In the Film, Escape from Alcatraz (1979), Alcatraz Island as well as the actual prison evokes a feeling of Gothic terror throughout the film. The first instance of this would be when Clint Eastwood is in the Warren’s office. The warren outlines all of the rules that are in place with the intention of oppressing the inmates. Among those rules are that the prisoners will be housed alone, and have no knowledge of the outside world outside of what the prison staff dictates. This sparks a deep sense of entrapment and isolation that the setting imposes, by the cells being so small and inhabited by only one person, making it seem as though the actual prison is the source of the prisoner’s oppression. Prisoner’s being housed alone is one characteristic that many dungeon-like settings in gothic novels illustrate (Fludernik pg.64). Alcatraz is also on an island in the middle of the San Francisco bay, the water then serves as another agent to further isolate the prisoners of life outside of the prison. Alcatraz is a modern, “new” prison intended to be presented as an “old” prison, slightly resembling a dungeon. This is especially found to be true in the way that the prisoners are being grouped together for meals, and often spend their times in their dark cells, where they communicate with one another. In fact, many new-age types of prisons are presented in Literature and film as more of an old-school dungeon scene in part because of the popularity of the Gothic novel, and the popularity of having a setting be oppressive and terror-evoking (Fludernik pg 45)

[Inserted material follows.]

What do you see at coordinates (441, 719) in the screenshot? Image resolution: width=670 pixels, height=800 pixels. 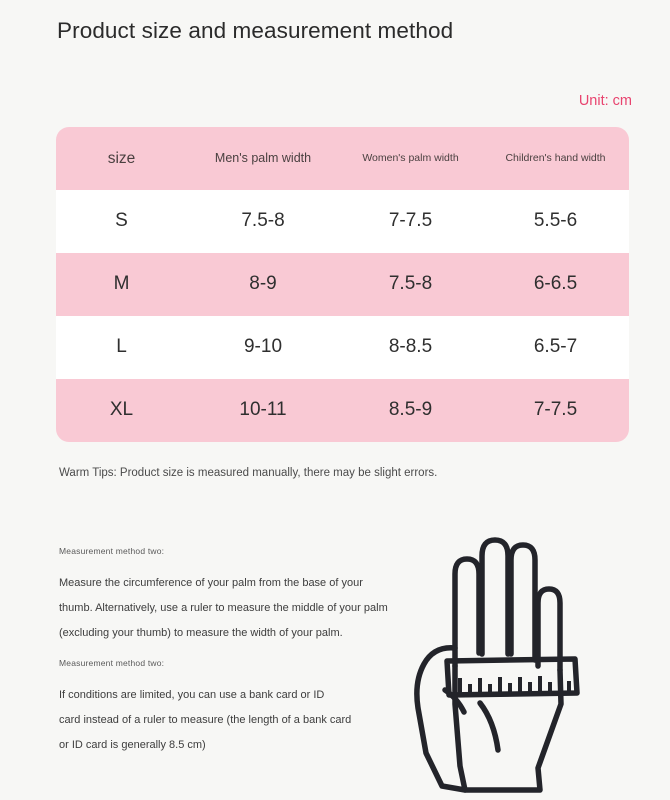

Many of the main scenes in the movie occur in the dark, where the prisoner’s are trying to plot their escape while trying to avoid being caught by the Warden or other inmates. In the movie, darkness takes on both a protective quality, and a fear-inducing quality because it serves as an agent to further trap and horrify the inmates, being that guards could be hiding in the darkness waiting to ruin their plans and place them in D-block. This “pervasive and free floating anxiety” (Botting pg 141) shows that this is a hybrid between the “new” idea of horror, and the “old” dungeon-type prison that Alcatraz embodies through the grime, filth, and community that the inmates share (Fludernik pg 61). The threat of darkness is another force that works to manipulate and suppress the inmates throughout the film with the persistent threat of being placed in D-block. D-block is an area/ floor of the prison that is dedicated for inmates that have fought or misbehaved in some way. The cells in this area are smaller, have no windows or beds, are separated by concrete walls and metal doors (as opposed to bars), and are completely dark. When placed in D-block, the inmates lose all perception of time, and therefore, lose yet another connection to the rest of the world, not only isolating them from the rest of society, but also from the rest of the inmates. The sort of isolation and lack of community in D-block forces the inmates to submit to the authority that the prison staff imposes on them once they are placed back in their normal cells. Thus not only making the prisoners fear the darkness in the hallways of A, B, and C blocks, but also forcing the prisoners to submit out of fear for the darkness (and therefore isolation) of D-block.
1) Fludernik, Monika. “Carceral Topography: Spatiality, Liminality and Corporality in the Literary Prison.” Textual Practice 13.1 (1999): 43-77. Print.
2) Borel, Petrus. “Petrus Borel, Prison Horrors, and the Gothic Tradition.” Forums on Fiction 2.2 (1969): 143-52.
3) Foucault, Michel. “Of Other Spaces.” Diacritics 16.1 (1986): 22-27. Print.
4) Botting, Fred. “Future Horror (the Redundancy of Gothic) Gothic Studies (1999): 133-55.